In the afternoon I was at our new reserve at Fishlake Meadows, to look at what will eventually be the reserve storage area and yard. We will not have access to it for a while but it was valuable to see the site and where service entry points are. Setting up a new site is always exciting but dealing with all the elements that need to be in place to make things work at their best taxes my brain at times.

After dealing with the boring but essential site details we walked the canal path and witnessed the modest but still impressive starling roost. I say modest, but I was quite unable to count them, an estimate would be perhaps 8-10,000, nothing like the 60,000 or more that were seen a couple of weeks ago. They arrived in several groups, the largest landed quite quickly.

dropping down to roost

The flock dropping into roost

Shortly after this a buzzard flew low over the roost which took flight and then mostly landed in neighbouring trees and bushes.

starlings sitting in trees

bushes full of starlings

All the while extra groups of birds were flying in. Quite a sight and they attracted a fair crowd of local people, it is always good to see people able to enjoy wildlife on their own doorstep. There is something especially satisfying about being able to walk out from your own home and see wildlife, or better still be able to see it in, or from your own garden. Wildlife should really be living around us, not just experienced by travelling to special places, one of the great things about Fishlake Meadows is its proximity to the town of Romsey, wildlife on their doorstep.

◆ **Data records**
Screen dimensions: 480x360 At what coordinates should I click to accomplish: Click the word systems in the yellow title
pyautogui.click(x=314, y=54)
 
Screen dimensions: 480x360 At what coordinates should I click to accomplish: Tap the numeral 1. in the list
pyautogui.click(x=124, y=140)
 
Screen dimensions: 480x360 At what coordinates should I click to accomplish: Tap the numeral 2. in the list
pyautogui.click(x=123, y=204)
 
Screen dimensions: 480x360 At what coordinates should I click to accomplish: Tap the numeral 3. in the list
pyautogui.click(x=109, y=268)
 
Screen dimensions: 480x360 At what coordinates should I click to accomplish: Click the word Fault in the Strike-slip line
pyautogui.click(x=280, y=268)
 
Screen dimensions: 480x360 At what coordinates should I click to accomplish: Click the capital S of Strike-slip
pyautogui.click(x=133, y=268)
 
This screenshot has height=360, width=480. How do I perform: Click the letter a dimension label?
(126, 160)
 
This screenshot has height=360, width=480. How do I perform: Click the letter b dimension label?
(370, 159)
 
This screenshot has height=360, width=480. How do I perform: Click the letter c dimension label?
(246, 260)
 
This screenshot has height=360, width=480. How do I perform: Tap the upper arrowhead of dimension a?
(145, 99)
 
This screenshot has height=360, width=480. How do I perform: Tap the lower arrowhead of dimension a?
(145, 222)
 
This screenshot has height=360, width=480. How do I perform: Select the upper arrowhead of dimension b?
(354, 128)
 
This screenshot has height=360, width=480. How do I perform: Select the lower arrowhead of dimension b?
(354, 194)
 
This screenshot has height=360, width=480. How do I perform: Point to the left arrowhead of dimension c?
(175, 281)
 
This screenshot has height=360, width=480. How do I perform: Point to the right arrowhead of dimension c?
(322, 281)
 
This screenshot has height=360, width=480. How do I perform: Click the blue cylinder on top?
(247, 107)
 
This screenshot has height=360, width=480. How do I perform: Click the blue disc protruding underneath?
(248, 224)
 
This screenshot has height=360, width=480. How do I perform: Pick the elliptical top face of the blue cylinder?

◆ **Brief 1**
Answer these from the Fishlake Meadows passage:
(a) What will the site visited in the afternoon eventually become?
(b) About how many starlings does the writer estimate were at the roost?
(c) Which town is Fishlake Meadows close to?
◆ **Brief 2**
Please reproduce the Fishlake Meadows passage between "After dealing with" and "landed quite quickly.", inclusive.
The material isn't needed for what follows.

◆ **Written response 1**
(a) The reserve storage area and yard.
(b) Perhaps 8-10,000.
(c) Romsey.

◆ **Written response 2**
After dealing with the boring but essential site details we walked the canal path and witnessed the modest but still impressive starling roost. I say modest, but I was quite unable to count them, an estimate would be perhaps 8-10,000, nothing like the 60,000 or more that were seen a couple of weeks ago. They arrived in several groups, the largest landed quite quickly.